SOURCE EXTRACT>
╭──

The State of LGBT Acceptance in 2019

The State of LGBT Acceptance in 2019

The Seattle Times tells the story of five teachers who quit a Christian school in Washington over what they felt were anti-gay teachings. Despite the fact that same-sex marriage is legal across the United States, the school required teachers to commit to the idea that marriage could only be between men and women. Op-ed writer Danny Westneat looks at where the school positions itself in a world that is increasingly more LGBT-friendly. Westneat cites PRRI data that shows that a higher percentage of Americans promote LGBT nondiscrimination policies today than in 2014. “It’s still a minority view, but today 30% of people say it’s OK to refuse service to gays and lesbians, if the refusal is motivated by faith. Only 16% said this was OK in 2014 — a year of peak acceptance, in retrospect. Among Republican respondents, allowing discrimination in the name of religious freedom has soared, from 21 percent in 2014 to 47 percent today,” Westneat writes. Although the country is becoming more accepting, Westneat notes that there is still a ways to go. 

New Jersey Unions Block Transgender Prison Transfer

The state of New Jersey has found itself in a national debate about transgender rights after a group of corrections officers unions blocked the transfer of a transgender prisoner. After more than a year of being moved through men’s prisons, Sonia Doe was going to be transferred to a women’s prison. Her transfer could be stalled however after unions intervened arguing that there is no clear protocol on how staff should supervise transgender inmates. “Doe, whose New Jersey drivers license lists her as female and who has been receiving hormone therapy for more than a decade, was placed in a male prison when she began serving a sentence for drug-related crimes in March 2018, according to her lawsuit,” S.P. Sullivan writes for NJ.com. Sullivan claims she has endured a life of abuse and harassment in the New Jersey prison system, including an assault by officers in Newark after filing complaints. The union argues that there needs to be consistent treatment across the state. PRRI indicates that there is growing support for transgender rights across the United States. More than six in two (62%) of Americans report being more supportive of transgender rights than they were five years ago.

╰──

MATERIAL PROVIDED>

╭──

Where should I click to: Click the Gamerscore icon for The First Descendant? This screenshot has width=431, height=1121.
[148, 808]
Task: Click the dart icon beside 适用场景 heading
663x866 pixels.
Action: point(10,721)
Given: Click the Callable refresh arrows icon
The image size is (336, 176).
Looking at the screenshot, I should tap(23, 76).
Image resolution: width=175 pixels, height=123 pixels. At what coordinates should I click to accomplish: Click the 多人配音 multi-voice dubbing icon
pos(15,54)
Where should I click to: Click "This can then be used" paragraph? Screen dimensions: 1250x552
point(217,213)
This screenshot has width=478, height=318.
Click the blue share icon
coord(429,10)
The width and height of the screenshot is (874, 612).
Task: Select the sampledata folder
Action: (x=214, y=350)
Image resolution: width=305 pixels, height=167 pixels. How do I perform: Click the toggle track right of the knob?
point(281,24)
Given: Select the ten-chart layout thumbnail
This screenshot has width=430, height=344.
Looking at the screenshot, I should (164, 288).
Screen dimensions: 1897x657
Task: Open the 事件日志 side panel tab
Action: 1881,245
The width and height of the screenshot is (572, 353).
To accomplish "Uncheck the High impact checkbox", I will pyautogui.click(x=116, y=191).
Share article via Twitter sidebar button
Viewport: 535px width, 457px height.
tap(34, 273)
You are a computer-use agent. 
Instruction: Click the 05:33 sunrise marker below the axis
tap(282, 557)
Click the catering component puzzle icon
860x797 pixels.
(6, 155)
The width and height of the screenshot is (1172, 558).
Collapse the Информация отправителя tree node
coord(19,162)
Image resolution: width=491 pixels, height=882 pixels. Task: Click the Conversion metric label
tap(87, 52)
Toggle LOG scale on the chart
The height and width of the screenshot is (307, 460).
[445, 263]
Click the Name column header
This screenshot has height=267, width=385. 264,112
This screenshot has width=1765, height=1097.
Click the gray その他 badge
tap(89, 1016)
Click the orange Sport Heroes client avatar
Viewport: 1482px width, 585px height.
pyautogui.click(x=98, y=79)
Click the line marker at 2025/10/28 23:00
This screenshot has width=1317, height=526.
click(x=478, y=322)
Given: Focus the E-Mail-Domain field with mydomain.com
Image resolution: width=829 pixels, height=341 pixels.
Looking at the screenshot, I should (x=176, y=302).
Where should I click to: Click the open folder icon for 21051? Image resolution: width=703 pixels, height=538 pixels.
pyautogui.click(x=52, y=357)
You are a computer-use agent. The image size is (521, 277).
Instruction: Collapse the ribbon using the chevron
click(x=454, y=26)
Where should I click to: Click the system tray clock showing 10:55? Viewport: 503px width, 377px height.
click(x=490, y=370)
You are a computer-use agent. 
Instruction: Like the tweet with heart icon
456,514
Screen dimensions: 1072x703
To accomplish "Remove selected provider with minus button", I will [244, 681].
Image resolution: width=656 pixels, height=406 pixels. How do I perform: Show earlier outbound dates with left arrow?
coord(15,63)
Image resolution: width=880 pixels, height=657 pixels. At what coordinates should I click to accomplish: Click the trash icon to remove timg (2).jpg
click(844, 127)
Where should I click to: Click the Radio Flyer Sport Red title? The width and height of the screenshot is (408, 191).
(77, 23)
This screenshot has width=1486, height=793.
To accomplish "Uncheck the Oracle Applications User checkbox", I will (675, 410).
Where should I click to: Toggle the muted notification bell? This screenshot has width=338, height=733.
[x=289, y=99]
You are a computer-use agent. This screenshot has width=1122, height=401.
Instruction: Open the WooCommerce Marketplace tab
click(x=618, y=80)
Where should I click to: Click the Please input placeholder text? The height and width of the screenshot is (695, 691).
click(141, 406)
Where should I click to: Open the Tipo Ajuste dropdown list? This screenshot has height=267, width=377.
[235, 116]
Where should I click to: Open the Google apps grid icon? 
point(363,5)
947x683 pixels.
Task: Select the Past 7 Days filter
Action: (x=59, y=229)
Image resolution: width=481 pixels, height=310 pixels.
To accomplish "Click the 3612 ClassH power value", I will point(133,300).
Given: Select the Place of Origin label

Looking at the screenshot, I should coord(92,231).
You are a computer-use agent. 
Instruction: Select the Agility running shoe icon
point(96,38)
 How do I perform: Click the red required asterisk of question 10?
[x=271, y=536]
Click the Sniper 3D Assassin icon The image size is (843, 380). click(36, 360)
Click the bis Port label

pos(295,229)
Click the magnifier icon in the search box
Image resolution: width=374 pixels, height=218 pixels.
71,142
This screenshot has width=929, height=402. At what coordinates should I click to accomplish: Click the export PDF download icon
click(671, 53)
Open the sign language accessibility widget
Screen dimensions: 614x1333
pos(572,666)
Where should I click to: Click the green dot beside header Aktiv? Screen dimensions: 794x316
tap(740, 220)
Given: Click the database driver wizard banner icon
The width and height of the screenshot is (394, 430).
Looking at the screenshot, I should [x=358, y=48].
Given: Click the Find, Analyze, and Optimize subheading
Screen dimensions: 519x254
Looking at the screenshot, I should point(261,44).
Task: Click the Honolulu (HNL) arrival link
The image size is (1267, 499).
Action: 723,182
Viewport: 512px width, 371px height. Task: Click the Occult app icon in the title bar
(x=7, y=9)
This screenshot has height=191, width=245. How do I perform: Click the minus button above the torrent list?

╰──

According to the article on LGBT acceptance in 2019, what share of Republican respondents now say discrimination is allowable in the name of religious freedom?

47 percent, up from 21 percent in 2014.